On May 30, urban as well as semi-urban West Bengal (many municipalities are still considerably rural) voted to elect 81 municipal bodies across the state. Unlike panchayat elections, municipal elections are not held simultaneously all over the state – many municipalities have a different electoral calendar. Yet as municipal elections go, this was surely the biggest round of elections covering the metropolis of Kolkata and its predominantly middle-class neighbourhood Bidhan Nagar (Salt Lake) as well as modest sub-divisional and block headquarter towns in peripheral districts. The results have predictably been disastrous for the ruling Left Front. Its writ now runs in only 18 of these 81 municipal bodies, just a third of what the Left Front had won five years ago.
There was no formal electoral tie-up between the TMC and the Congress in these elections. Commonsense suggests that such a division should prove beneficial for the Left Front. In fact, the entire ‘revival package’ or ‘survival strategy’ of the CPI(M) in West Bengal revolves around a pathetic attempt to wean the Congress away from its partnership with the TMC. Yet results clearly show that the CPI(M)/LF has lost miserably despite the TMC-Congress divide. In fact, had there been a formal tie-up between the Congress and TMC, the CPI(M)/LF tally would have been further reduced. The erosion of the LF is reflected most tellingly by its humiliating loss in municipalities considered invincible CPI(M) strongholds till recently. The CPI(M)’s failure to open its account in a municipality like Memari in Bardhaman district is probably the most shocking of all results in these elections.
The People’s Democracy editorial on West Bengal municipal poll results has made a ridiculous ostrich-like attempt to downplay the poll debacle and its implications for the LF. The editorial argues that every election is a different ballgame, and therefore there is nothing supra-municipal about these elections and their results. As far as the May 30 municipal polls are concerned, nothing could be farther from the truth. Municipal issues took a backseat in most places and the entire election became just another referendum against the CPI(M)’s increasingly discredited rule in the state. The CPI(M) too fought the polls in this overarching political context – its campaign highlighted its belated attempt to address Muslim grievances and on the last day of the campaign there was a desperate attempt to cash in on the Gyaneshwari Express tragedy. It is another matter that nothing worked in favour of the CPI(M).

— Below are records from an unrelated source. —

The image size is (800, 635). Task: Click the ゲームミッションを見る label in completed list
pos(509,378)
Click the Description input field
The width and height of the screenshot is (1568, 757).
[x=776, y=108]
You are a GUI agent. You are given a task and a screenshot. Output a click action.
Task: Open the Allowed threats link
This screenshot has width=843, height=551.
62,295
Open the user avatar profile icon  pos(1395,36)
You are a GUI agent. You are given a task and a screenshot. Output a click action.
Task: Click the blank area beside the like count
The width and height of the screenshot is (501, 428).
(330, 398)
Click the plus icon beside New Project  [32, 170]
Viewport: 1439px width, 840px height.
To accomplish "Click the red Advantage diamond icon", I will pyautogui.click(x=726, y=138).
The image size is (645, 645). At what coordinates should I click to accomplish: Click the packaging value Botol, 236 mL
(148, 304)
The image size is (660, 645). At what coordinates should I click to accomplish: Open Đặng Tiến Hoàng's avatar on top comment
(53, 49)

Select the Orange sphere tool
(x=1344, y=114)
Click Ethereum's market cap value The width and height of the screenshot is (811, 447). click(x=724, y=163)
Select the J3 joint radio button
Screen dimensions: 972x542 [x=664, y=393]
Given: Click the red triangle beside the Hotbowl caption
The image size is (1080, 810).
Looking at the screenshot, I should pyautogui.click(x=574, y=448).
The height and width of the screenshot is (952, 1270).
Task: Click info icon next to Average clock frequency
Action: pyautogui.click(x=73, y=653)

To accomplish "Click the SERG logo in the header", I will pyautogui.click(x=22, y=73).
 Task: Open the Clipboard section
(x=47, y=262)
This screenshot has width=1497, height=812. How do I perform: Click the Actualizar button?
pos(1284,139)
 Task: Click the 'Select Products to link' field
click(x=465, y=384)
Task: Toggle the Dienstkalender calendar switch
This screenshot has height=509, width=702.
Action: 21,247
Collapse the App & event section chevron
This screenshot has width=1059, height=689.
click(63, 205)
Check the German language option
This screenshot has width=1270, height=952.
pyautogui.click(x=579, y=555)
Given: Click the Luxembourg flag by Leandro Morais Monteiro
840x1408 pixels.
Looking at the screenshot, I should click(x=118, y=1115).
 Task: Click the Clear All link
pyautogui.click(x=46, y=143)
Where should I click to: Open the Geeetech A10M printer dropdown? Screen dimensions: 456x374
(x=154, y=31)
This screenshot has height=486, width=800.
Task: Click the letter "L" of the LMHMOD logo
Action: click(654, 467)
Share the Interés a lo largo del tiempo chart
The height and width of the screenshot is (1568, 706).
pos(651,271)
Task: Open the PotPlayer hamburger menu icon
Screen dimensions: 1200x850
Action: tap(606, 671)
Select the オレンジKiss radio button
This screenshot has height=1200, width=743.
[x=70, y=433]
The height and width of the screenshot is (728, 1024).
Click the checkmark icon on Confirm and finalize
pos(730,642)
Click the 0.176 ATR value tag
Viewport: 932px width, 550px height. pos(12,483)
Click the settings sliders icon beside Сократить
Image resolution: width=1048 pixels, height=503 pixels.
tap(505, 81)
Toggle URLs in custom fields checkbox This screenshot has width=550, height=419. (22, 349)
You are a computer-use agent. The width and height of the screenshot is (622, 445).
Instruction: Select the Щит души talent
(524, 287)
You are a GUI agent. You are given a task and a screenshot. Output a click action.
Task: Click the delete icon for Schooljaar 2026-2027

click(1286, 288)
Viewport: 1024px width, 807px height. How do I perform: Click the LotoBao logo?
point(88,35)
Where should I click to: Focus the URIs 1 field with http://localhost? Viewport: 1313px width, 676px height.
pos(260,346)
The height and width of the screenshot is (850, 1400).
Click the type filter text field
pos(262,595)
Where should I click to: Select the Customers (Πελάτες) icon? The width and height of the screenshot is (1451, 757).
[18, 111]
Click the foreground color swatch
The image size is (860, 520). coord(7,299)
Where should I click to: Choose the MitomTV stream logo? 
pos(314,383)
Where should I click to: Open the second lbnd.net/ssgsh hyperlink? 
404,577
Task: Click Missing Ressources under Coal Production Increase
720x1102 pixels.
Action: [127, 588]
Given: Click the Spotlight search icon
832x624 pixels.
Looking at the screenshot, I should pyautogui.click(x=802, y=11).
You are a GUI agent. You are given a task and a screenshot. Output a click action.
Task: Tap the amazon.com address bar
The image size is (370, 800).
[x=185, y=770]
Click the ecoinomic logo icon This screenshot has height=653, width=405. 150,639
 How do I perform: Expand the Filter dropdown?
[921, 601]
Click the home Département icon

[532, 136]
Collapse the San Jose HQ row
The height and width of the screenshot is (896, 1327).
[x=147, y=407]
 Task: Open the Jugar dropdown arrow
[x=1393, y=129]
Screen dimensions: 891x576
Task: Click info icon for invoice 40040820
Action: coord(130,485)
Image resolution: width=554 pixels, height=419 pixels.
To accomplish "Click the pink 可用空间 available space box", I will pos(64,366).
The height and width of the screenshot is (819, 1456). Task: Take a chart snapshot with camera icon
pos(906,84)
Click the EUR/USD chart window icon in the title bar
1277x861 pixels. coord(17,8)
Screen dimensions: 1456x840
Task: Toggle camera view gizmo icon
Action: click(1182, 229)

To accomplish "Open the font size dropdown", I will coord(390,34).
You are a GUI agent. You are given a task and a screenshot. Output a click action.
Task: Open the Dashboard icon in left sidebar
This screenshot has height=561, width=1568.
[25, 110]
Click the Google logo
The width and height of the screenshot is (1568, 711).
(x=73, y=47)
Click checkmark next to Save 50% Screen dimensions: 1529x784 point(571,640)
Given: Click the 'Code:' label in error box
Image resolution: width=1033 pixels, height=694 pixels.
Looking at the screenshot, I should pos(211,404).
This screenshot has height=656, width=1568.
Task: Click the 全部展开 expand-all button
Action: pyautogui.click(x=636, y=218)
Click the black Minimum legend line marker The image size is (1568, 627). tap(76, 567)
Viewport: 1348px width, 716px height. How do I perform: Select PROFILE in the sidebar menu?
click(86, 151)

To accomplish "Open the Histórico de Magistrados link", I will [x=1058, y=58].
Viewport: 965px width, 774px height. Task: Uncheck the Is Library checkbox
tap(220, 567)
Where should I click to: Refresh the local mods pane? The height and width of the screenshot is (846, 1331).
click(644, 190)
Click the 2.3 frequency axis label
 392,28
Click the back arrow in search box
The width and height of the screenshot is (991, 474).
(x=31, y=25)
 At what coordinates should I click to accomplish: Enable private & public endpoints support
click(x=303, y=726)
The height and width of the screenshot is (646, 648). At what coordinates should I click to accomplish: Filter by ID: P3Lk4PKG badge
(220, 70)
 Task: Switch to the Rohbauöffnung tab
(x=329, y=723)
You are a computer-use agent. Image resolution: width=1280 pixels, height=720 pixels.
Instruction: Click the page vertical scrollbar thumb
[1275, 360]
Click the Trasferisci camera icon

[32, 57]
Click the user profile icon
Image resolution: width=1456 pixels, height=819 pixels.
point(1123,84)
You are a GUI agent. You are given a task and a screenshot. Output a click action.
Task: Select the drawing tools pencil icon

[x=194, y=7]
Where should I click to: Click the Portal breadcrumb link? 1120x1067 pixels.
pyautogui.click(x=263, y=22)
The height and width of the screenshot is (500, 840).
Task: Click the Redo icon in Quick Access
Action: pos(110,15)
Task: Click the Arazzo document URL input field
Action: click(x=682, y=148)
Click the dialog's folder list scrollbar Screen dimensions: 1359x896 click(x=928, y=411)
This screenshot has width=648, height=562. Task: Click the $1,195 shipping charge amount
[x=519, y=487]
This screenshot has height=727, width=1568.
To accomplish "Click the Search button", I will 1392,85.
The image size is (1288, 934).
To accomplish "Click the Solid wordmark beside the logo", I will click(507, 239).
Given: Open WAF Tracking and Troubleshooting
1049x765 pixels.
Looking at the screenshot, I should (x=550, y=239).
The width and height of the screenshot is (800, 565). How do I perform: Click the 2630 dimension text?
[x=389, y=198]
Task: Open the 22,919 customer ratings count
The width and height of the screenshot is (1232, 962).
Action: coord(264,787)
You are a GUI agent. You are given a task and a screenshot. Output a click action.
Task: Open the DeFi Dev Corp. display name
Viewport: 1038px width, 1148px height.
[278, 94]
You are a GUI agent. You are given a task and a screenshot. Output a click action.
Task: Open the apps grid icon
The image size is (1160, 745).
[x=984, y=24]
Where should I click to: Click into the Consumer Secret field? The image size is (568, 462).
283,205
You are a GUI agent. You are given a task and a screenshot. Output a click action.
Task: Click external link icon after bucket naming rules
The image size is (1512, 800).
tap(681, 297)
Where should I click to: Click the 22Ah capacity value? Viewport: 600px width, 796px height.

Before last year’s Assembly by-elections Jyoti Basu had infamously appealed to traditional Congress supporters to vote for the CPI(M) which had predictably fallen on deaf ears. During the municipal poll campaign, Buddhadeb Bhattacherjee carried it one step forward and asked BJP supporters in his home constituency Jadavpur to support CPI(M) nominees against TMC! The State CPI(M) Secretary of course sought to make light of this loaded political appeal by soliciting votes from Congress and TMC supporters as well! Who knows how many more such gems are awaiting us in the run-up to 2011!
The Chief Minister and one of his key cabinet colleagues, industries minister Nirupam Sen, both avoided the PB meeting after this latest poll debacle. CPI(M) circles are debating whether the cause of the debacle should be searched in administrative lapses inside West Bengal or in the central leadership’s violation of the Party’s Coimbatore Congress line which had apparently ordained the party to stick to the course of collaboration with the Congress and not risk any confrontation. The so-called rectification campaign remains a non-starter. In any case the rectification document reads more like an ethical edict against consumerism than a political call to fight opportunism.
Talking about consumerism, is it just a question of new party members falling prey to the dominant cultural milieu driven by India’s globalising capitalism? Could there be a more shocking example of consumerism than the CPI(M)’s 2009 LS election campaign that revolved overwhelmingly around the ‘tragedy’ of Tata Nano not being able to be ‘born’ in West Bengal?
Apart from ‘consumerism’, the other issue being debated in the CPI(M) seems to concern democratic centralism. The latest issue of CPI(M)’s theoretical quarterly has a signed article by Prakash Karat in defence of democratic centralism. But if the major lapses in West Bengal all belong to the domain of ‘democracy’ what about the centralised guidance under which this democracy has all along been conducted? What about the party’s ‘updated’ programme and tactical line which has redefined the role of state governments led by the party as brutal agencies of implementation of neo-liberal policies, a role which has been played out to perfection by the Buddhadeb regime under the benign supervision of CPI(M)-style ‘democratic centralism’?
No matter how the CPI(M) deals with these questions in the coming days, the Left movement in the country cannot afford to overlook the message from West Bengal, and will surely have to provide an appropriate communist answer to the rightwing resurgence happening in the state in the garb of maverick populism.